### Fragmento del texto ###

La Comunidad de Lanceros está formada por sacerdotes, laicos y algún religioso con hábito, una muestra granada del santo Pueblo de Dios. Vistas la síntesis de las conclusiones del Sínodo en su fase nacional, la Comunidad se reunió telemáticamente para debatir unas propuestas que nos retrotraen a lo peor de los años setenta. Hay quien no se quiere enterar que tenemos el magisterio de san Juan Pablo II y Benedicto XVI.
El texto sinodal está cargado de eso que ahora se llama “autorreferencialidad”, ombliguismo, yoismo. En España ya casi no hay matrimonios canónicos, pues ni una sola palabra al respecto. En España ya pocos niños se bautizan, pues nada de nada.
Si el Sínodo ha sido un fracaso numérico, no lo son menos sus conclusiones. Salvando la buena voluntad de muchos de los que han participado, no podemos olvidar que si los españoles somos 47.326.687, y los católicos, según el CIS a la baja, rondamos el 59, 8%, teniendo en cuenta que han participado una 215.000 personas en algunas de sus fases, habrían intervenido el 0,78% de los católicos españoles.
La primera pregunta obvia es qué validez pueden tener las conclusiones de este minúsculo Sinodín. A quién representan los que han participado. Convendría que los obispos se preocuparan más de lo que piensan los que no han participado que los que están todo el santo día su alrededor.
Los sacerdotes de la comunidad de lanceros están molestos con el tono de crítica al trabajo y a la entrega de los sacerdotes. No hay referencia a los sacerdotes que no contenga, con esa jerga sibilina que utilizan los clericales de turno, una crítica a los sacerdotes. Ni el más mínimo agradecimiento por la entrega de su vida, por su vocación. Ni una palabra sobre el cuidado y la ayuda que merecen, empezando por la de sus obispos.
“Coincidimos en la importancia del papel de los sacerdotes en el acompañamiento espiritual y les pedimos por ello una mayor cercanía a la comunidad”. “En cuanto a los sacerdotes, se pide una formación que profundice más en la vida apostólica, en la clave de la sinodalidad y en la corresponsabilidad, con reconocimiento del papel propio de los fieles laicos, de la autoridad entendida no como poder, sino como servicio. En concreto, se insiste mucho en que la formación de nuestros seminaristas esté iluminada con estas claves”.

### Datos disponibles ###

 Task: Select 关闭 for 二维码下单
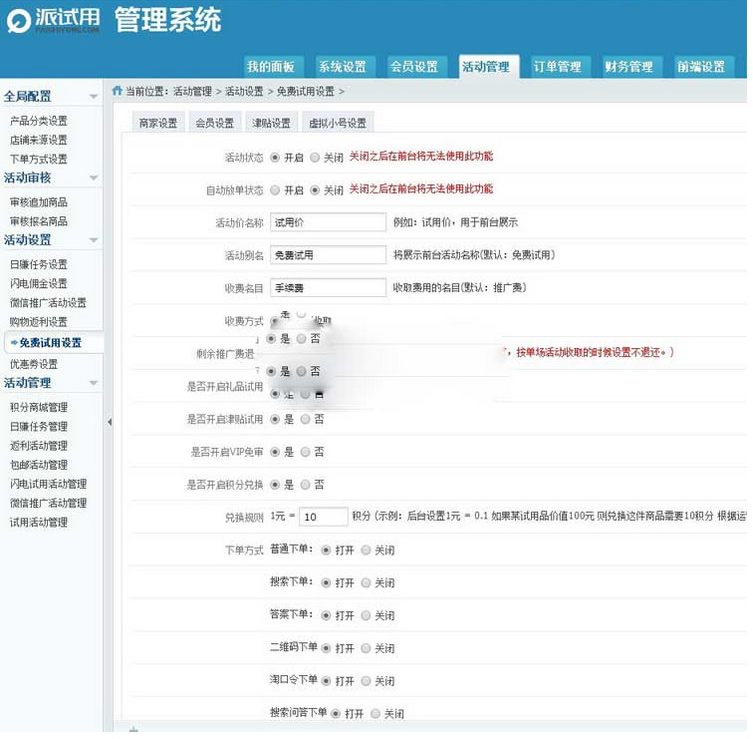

###

**Tareas solicitadas:**
1 - ¿De quiénes está formada la Comunidad de Lanceros según el texto sobre el Sínodo?
2 - Cita del texto sobre el Sínodo el pasaje que va desde "El texto sinodal" hasta "los católicos españoles.", incluido este último.

**Respuestas dadas:**
1 - Está formada por sacerdotes, laicos y algún religioso con hábito.

2 -
El texto sinodal está cargado de eso que ahora se llama “autorreferencialidad”, ombliguismo, yoismo. En España ya casi no hay matrimonios canónicos, pues ni una sola palabra al respecto. En España ya pocos niños se bautizan, pues nada de nada.
Si el Sínodo ha sido un fracaso numérico, no lo son menos sus conclusiones. Salvando la buena voluntad de muchos de los que han participado, no podemos olvidar que si los españoles somos 47.326.687, y los católicos, según el CIS a la baja, rondamos el 59, 8%, teniendo en cuenta que han participado una 215.000 personas en algunas de sus fases, habrían intervenido el 0,78% de los católicos españoles.